The data consist of a list of factors, which are supplied in a pointer by the DATA
parameter. By default, each unit of the factors is assumed to represent a single observation. However, with large data sets, you may want to use the FREQUENCY
parameter to supply a variate defining frequencies (or numbers of replications) for each unit. MCORANALYSIS
uses the data to form an indicator matrix D, with a row for each unit and a columns for each level of every factor. Each row of the matrix has the value one in the columns corresponding to the levels of the factors that occurred in that data unit and zero elsewhere. (This is equivalent to the design matrix that is used in analysis of variance or regression.) The factors must not contain any missing values.
The relationships between the rows are assessed by doing an ordinary correspondence analysis on the indicator matrix. This analysis also provides information on the relationships between the columns (i.e. the factor levels). However, an alternative method for the columns does the correspondence analysis on the Burt matrix D′D. A refinement of the use of the Burt matrix discards eigenvalues below a threshold 1/Q, where Q is the number of DATA
factors. This adjusts for the inflation of the eigenvalues that arises from the within-factor diagonal blocks of the Burt matrix; see Greenacre (2007) Chapter 19 for more details. The difference between the results obtained using the indicator and Burt matrices is that the singular values obtained from the Burt matrix will be the squares of those obtained from the indicator matrix. The adjusted method is the default method for the columns, but the other two methods can be requested by using the COLMETHOD
option. With very large data sets it may be impractical to do the correspondence analysis on the indicator matrix for rows.
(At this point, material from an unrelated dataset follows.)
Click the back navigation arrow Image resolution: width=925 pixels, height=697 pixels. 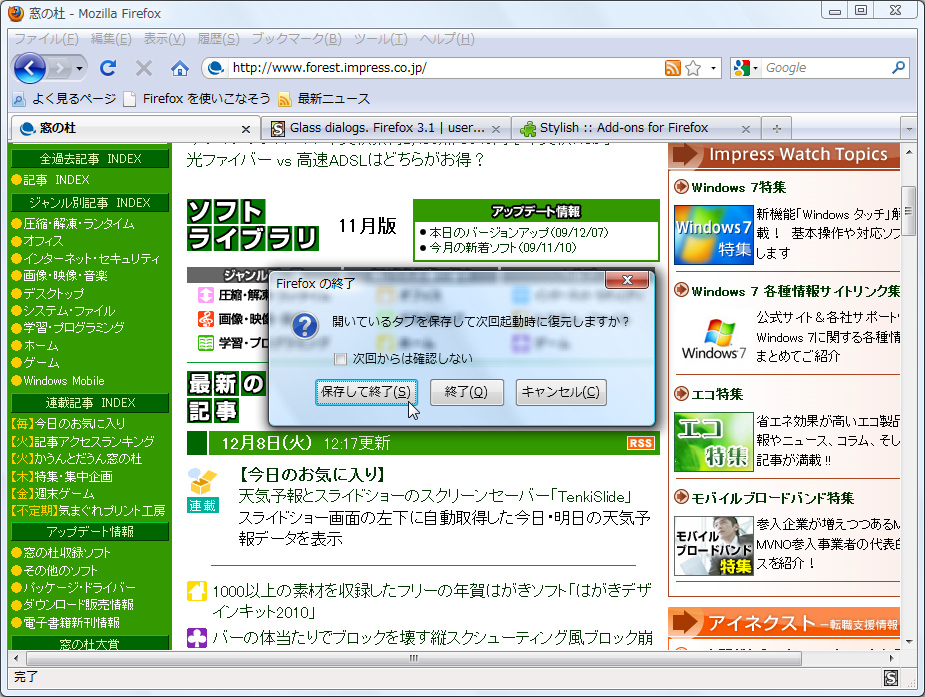point(30,68)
So MCORANALYSIS
allows this to be suppressed by setting option ROWMETHOD=*
.
Printed output is controlled by the PRINT
option with settings:
roots |
to print the roots (together with the roots expressed as percentages and cumulative percentages), |
---|---|
rowscores |
to print the scores for the rows of the indicator matrix, |
rowinertias |
to print the inertias for the rows of the indicator matrix, |
rowmass |
to print the row masses, |
rowchisquare |
to print the row chisquare distances, |
rowquality |
to print the quality statistics for the rows, |
colscores |
to print the scores for the columns of the indicator or Burt matrix (as selected by the COLMETHOD option), |
colinertias |
to print the inertias for the columns, |
colmass |
to print the column masses, |
colchisquare |
to print the column chisquare distances, |
colquality |
to print the quality statistics for the columns, and |
subinertias |
to print the inertias of the subtables of the Burt matrix. |
The NROOTS
option controls the printed output of roots, scores and inertias. By default, results are printed for all the roots greater than the limit defined by the TOLERANCE
option. However, you can set the NROOTS
option to specify a lesser number.
The quality settings produce tables with the following columns:
● the mass of the row (or column), in proportion to the total mass;
● the “quality” of the representation i.e. how much of the inertia of a row (or column) is represented by the dimensions shown;
● the proportion of the total inertia of the row (or column) compared to the total inertia for all rows (or columns);
● principal coordinates of the rows (or columns) in the specified dimension;
● the amount of inertia for each row (or column) in the specified dimension relative to the total amount of inertia given by the value of the quality statistic – hence the sum of a specific row (or column) across the dimensions shown will be equal to the value given by the quality statistic;
● the proportion of inertia explained by a row (or column) in a dimension, compared to the total inertia in that dimension.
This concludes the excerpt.